> [Work instruction] Go through the entries below and collect each line with the string "agent" in it.

> [Given records]

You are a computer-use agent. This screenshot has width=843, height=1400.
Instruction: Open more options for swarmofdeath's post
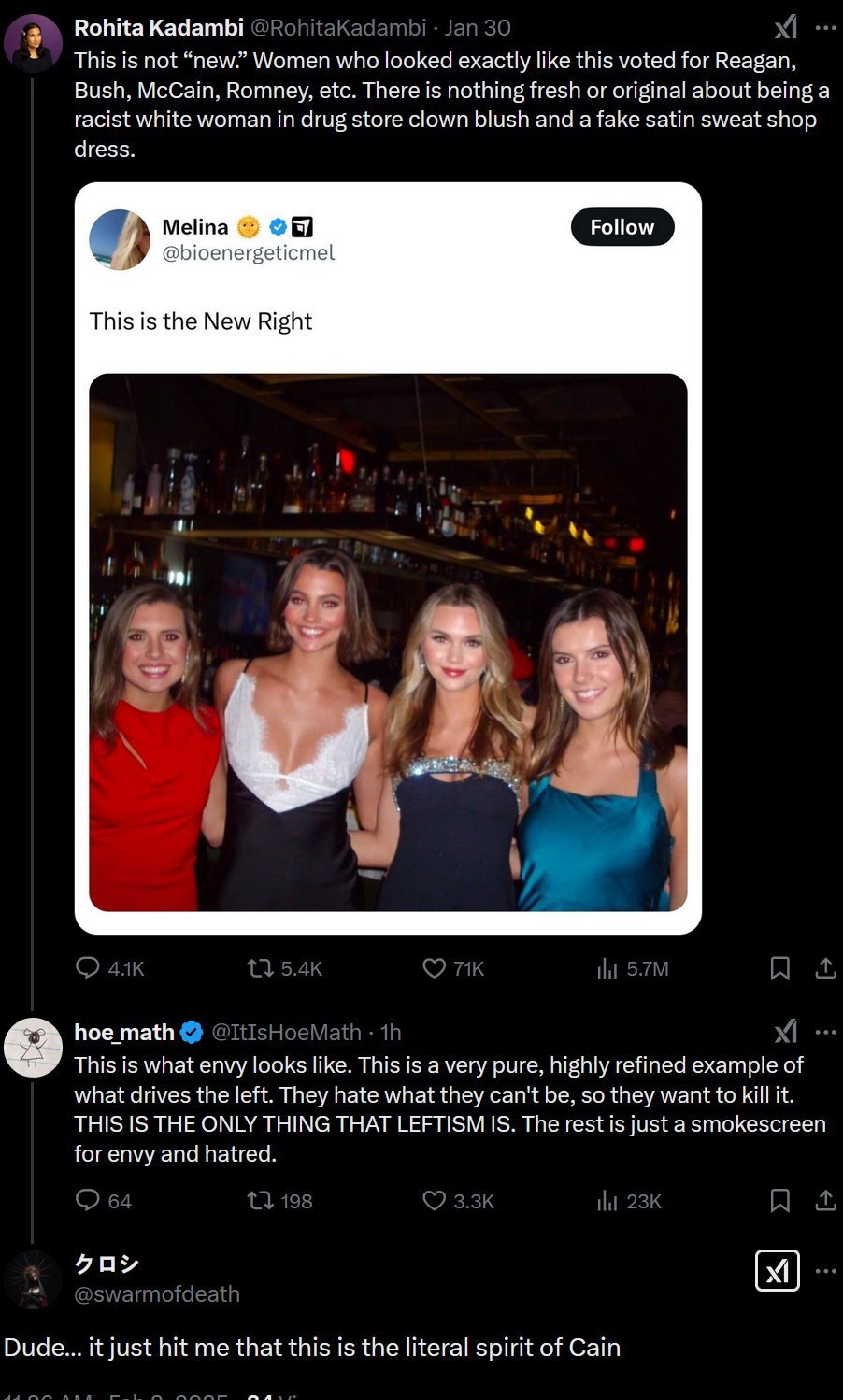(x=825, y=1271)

==

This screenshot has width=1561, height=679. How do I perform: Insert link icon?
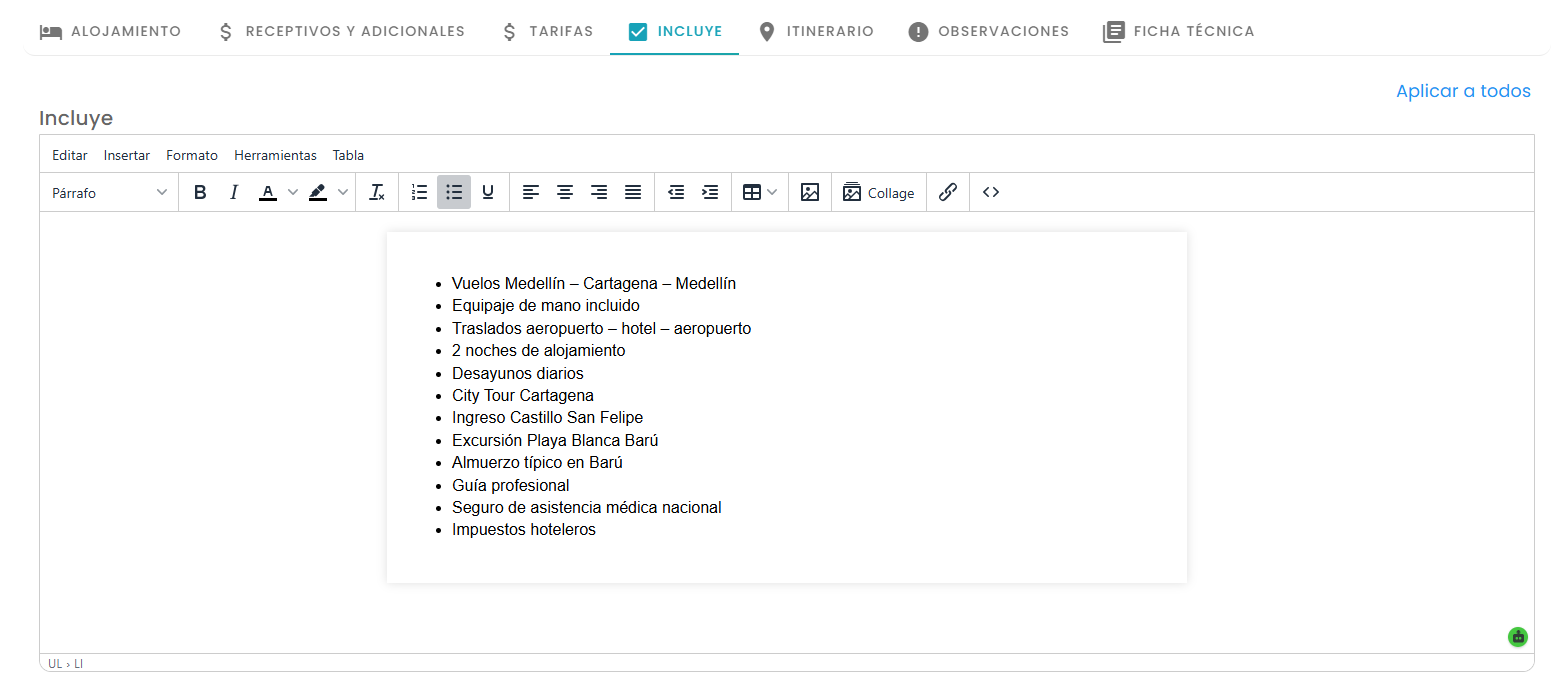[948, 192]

--

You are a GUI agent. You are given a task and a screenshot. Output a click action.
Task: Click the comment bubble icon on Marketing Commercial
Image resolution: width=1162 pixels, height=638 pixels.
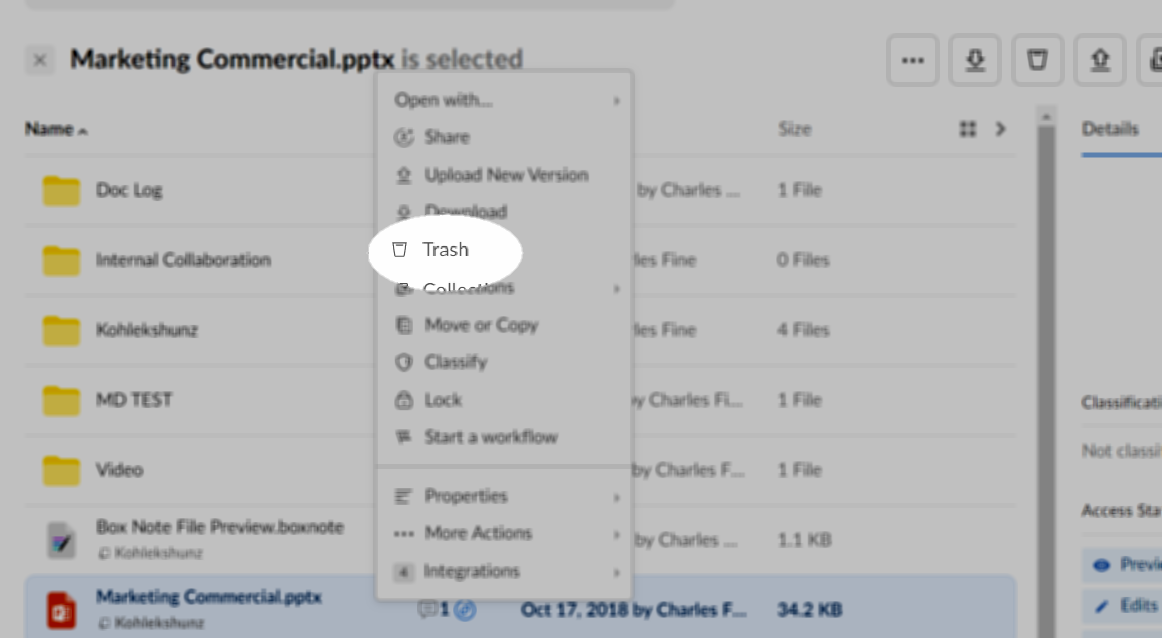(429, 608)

> [Answer to the problem]
You are a computer-use agent. This screenshot has width=843, height=1400.
You are a GUI agent. You are given a task and a screenshot. Output a click action.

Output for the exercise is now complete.